(TOTÓ, CREO QUE YA NO ESTAMOS EN OZ) Si Victor Fleming resucitara de entre los muertos, entre los que se encuentra desde hace más de sesenta años, y se acercara a un cine a ver la precuela de El mago de Oz, vería como han cambiado los efectos especiales, como ya no hay grandes decorados y como las brujas no tienen por qué quemarse con la peligrosa pirotecnia de los años treinta. Victor Fleming pagaría su cara entrada y vería como el plástico y el cartón piedra han pasado a convertirse en un irreal pero perfecto 3D y como, en lugar de un hombre vestido de león, aparece un león de verdad (verdad computerizada, claro). Si Victor Fleming levantara la cabeza y se acercara a ver Oz, un mundo de fantasía se volvería contento al más allá al ver que, después de 74 años, su magnífica película sigue siendo igual de grande que siempre.
Supongo que la ilusión se ha convertido en negocio y el guión de las grandes producciones se hace con un programa de ordenador que estudia variables y diseña merchandising, porque a la peliculita le faltan ganas, homenajes, clasicismo y creatividad. A partir de los diez primeros minutos de película, cuando el protagonista llega a Wonderful Oz, la imagen se ensancha hasta ocupar la pantalla completa y la imaginación hace justamente todo lo contrario. Solamente reseñar, para más inri, que el señor Victor Fleming dirigió el mismo año (1939) dos películas: El mago de Oz y Lo que el viento se llevó: dos de las películas más famosas de todos los tiempos.
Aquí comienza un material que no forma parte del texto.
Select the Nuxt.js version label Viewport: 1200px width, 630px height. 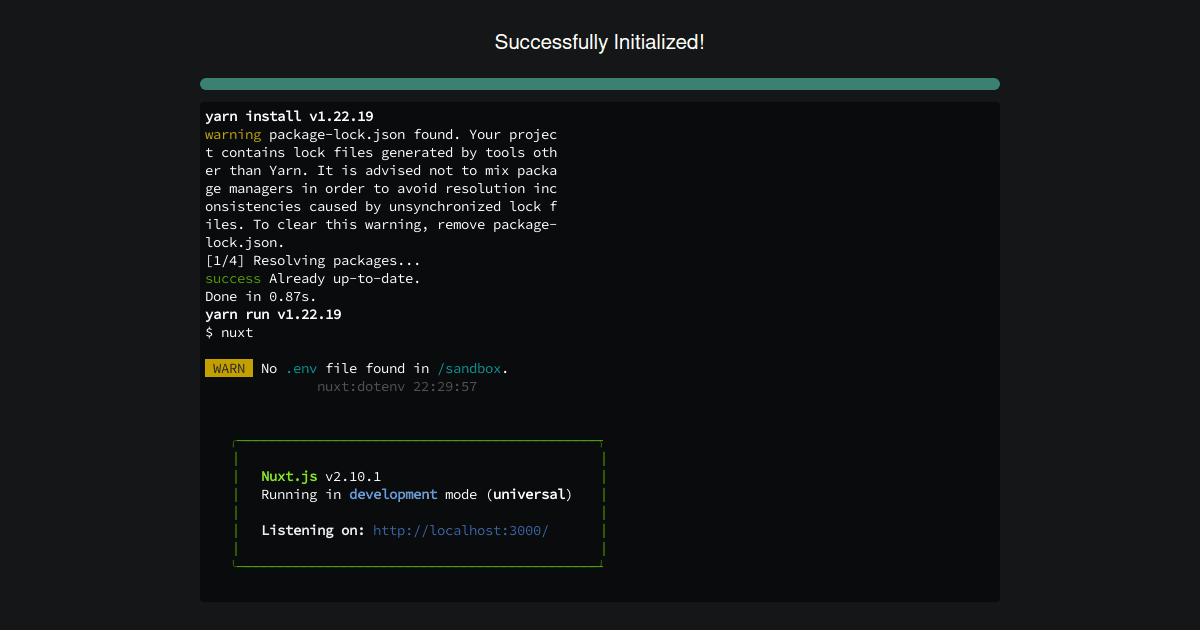pos(353,476)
No sé si se basa en el libro, esperad que lo compruebo… sí, mira; se han basado en la novela de L. Frank Baum. Pues parece mentira. La primera y escueta parte de la obra sí es digna heredera. Un claro respeto, en textura y formato, al clásico, colmado de intensidad y de energía hasta la llegada del tornado, el cual hace que todo salga por los aires.
Un mago circense, algo embaucador, amante de las faldas y acérrimo seguidor de Houdini y Thomas Edison, tras ser descubierto su lío con la mujer del forzudo, debe salir corriendo —en este caso volando en globo— antes de que le partan por la mitad. El globo se adentra en las fauces de un huracán y acaba en Oz, donde los peculiares habitantes de ese mundo de baldosas amarillas creerán que la profecía es cierta y un gran mago ha llegado para ayudarles a acabar con la bruja mala. Pero ¿cuál de todas es la bruja mala? ¿El mago querrá ayudar a los autóctonos o simplemente querrá ser el dueño de todas las riquezas del reino? ¿Habrá historia de amor? ¿Ganarán los buenos? Las respuestas a todas las preguntas y conflictos de la trama son excesivamente fáciles de esclarecer. Nada te sorprende. Todo está ya visto. Y de repente ya no sabes si estás en Oz, en la Tierra Media, en Narnia o en el País de las Maravillas. Mucho color y pocas luces para un trabajo excesivamente infantil que, como todas las películas de este estilo, tiene visos de secuelas. Y poco más.
Uno de mis acompañantes a la película positivaba el trío de atractivas hechiceras; aunque echaba de menos una escenita algo más adulta entre las tres. Otro de ellos positivaba los créditos iniciales. Los otros dos positivaron la moraleja que, según ellos, ofrecía Disney: cualquier mujer despechada es una bruja en potencia.
A positivar la parte de la película ubicada en Kansas (unos diez minutos); porque al llegar a Oz, se acabó la fantasía.